O Questionamento dos Netos Alemães
A miopia histórica fica mais evidente quando olhamos para trás e julgamos quem veio antes.
Em uma discussão sobre o nazismo, o escritor Leonel Caldela (que morou na Alemanha) mencionou que, nas décadas de 80 e 90, os jovens alemães tinham o hábito de confrontar seus avós e pais: "Por que vocês aceitaram o que fizeram durante a Segunda Guerra? Como vocês aceitaram aquele carinha do bigode e suas ideias absurdas?"
É um questionamento fácil e moralmente correto. Mas é o auge da Miopia Histórica.
É simples julgar com 80 anos de hindsight, com todos os livros de história escritos e todos os crimes revelados. O que a juventude (e nós, em nossos julgamentos diários) ignora é a complexidade do contexto: a propaganda, o medo do vizinho, o colapso econômico e o sequestro da razão que tornavam a escolha (ou a inação) muito menos óbvia naquele momento.
A Lição da Perspectiva
O desafio da Miopia Histórica é justamente este: entender que a pessoa no passado não sabia que estava no passado.

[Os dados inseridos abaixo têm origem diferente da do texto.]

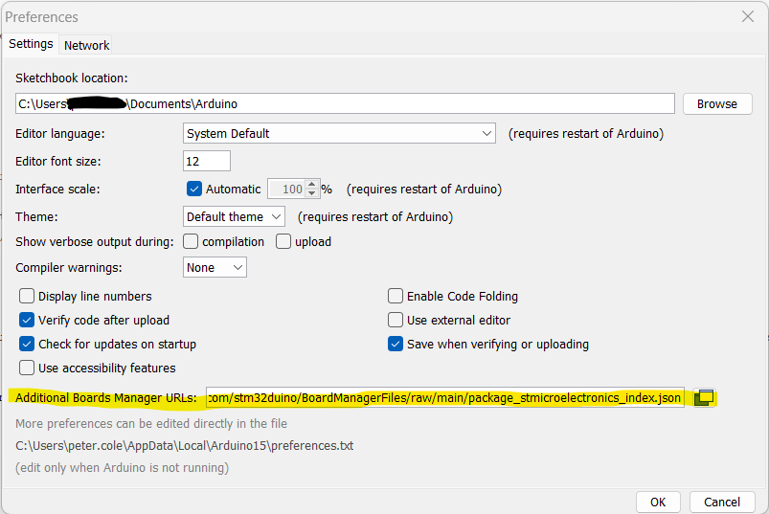Select the Settings tab

click(31, 44)
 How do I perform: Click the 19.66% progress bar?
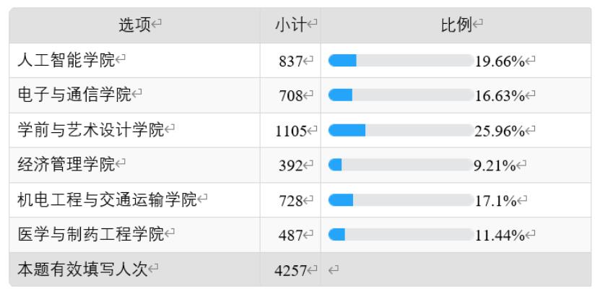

O avô alemão não acordou pensando: "Hoje farei uma escolha moralmente indefensável que será julgada por três gerações." Ele estava tentando sobreviver ao seu próprio "agora", com as informações e as pressões daquele dia.
A humildade da perspectiva histórica nos ensina duas coisas:
Não Somos Únicos: As suas ansiedades sobre o futuro, por piores que sejam, não são inéditas. A humanidade já sobreviveu a piores.
Seremos Julgados: Nossas escolhas de "agora" (o que postamos, o que ignoramos, o que escolhemos consumir) serão as decisões "absurdas" que a próxima geração irá julgar.
Expandir a nossa consciência temporal é o único antídoto contra a tirania do Agora. É só assim que ganhamos a perspectiva necessária para encarar a nossa crise com mais calma e menos histeria.